There are 13 million Americans living with a history of nonmelanoma skin cancer, and nearly 800,000 Americans with a history of melanoma, the most dangerous form of skin cancer. May is Skin Cancer Awareness Month, so we want to help teach you how you can prevent skin cancer.
About 90 percent of nonmelanoma skin cancers and 65 percent of melanoma cases are associated with exposure to ultraviolet radiation from the sun. As the weather warms up, it’s tempting to want to spend more time in the sunshine. Here are some tips for how to protect yourself this summer from the sun’s harmful rays:
- Stay in the shade: If you are going to be outside, try to find some cool shade to avoid direct contact with UV rays. Especially during the hours of 10 a.m. to 4 p.m. when the sun’s rays are at their strongest.
- Do not burn: You may think that it’s ok to burn since it will turn into a tan later on, but your risk for melanoma doubles if you have had five or more sunburns at any point in your life.
- Avoid tanning booths: You aren’t safe from the harmful effects of UV rays if you use a tanning booth. If you make just four visits to a tanning salon per year, it can increase your risk for melanoma by 11 percent, and your risk for the two most common forms of skin cancer, basal cell carcinoma and squamous cell carcinoma, by 15 percent.
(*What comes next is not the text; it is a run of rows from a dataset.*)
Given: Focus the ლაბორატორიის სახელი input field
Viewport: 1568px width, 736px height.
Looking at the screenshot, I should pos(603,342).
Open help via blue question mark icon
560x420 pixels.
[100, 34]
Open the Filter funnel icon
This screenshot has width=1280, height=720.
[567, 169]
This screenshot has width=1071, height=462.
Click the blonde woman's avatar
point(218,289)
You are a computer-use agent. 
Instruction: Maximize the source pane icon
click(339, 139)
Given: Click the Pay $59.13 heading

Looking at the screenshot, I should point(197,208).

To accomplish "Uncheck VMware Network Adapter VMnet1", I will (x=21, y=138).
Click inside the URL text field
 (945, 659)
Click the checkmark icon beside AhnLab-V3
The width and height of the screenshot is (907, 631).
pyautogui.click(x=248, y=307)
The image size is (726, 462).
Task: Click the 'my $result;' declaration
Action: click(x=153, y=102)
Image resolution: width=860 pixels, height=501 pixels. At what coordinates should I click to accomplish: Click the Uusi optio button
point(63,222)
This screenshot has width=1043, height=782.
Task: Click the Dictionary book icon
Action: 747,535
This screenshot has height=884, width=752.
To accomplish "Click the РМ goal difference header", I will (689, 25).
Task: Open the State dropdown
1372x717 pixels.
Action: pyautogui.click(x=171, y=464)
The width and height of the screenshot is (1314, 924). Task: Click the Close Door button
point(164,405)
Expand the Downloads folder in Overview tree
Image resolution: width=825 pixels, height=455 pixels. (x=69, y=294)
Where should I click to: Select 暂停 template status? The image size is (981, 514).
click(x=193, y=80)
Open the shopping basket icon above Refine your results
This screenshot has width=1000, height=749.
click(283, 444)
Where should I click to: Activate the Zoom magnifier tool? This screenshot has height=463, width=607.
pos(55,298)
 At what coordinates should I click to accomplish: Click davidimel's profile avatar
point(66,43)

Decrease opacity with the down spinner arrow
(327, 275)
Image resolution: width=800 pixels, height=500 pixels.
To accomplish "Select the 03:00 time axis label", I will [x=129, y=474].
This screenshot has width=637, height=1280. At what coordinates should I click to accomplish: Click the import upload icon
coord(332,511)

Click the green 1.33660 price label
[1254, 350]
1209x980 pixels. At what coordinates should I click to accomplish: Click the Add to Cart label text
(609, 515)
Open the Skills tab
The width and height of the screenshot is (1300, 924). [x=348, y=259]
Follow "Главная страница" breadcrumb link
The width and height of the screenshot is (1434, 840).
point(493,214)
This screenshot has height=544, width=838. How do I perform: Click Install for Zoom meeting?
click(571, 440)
- Cover up: It’s tempting to not wear as much as the weather warms up, but clothing is your best form of UV ray protection. Try to wear pants and long sleeves made of densely woven fabrics when you are out in the sun.
- Wear sunscreen everyday: Even if you aren’t going to be in the sun very much, it’s necessary to wear broad spectrum (UVA/UVB) sunscreen with an SPF of 15 or higher every day. If you are going swimming, be sure to reapply it every two hours.
- Know your skin: Try to examine your skin from head-to-toe once a month. Keep track of any spots or moles that start to change and inform your healthcare professional immediately.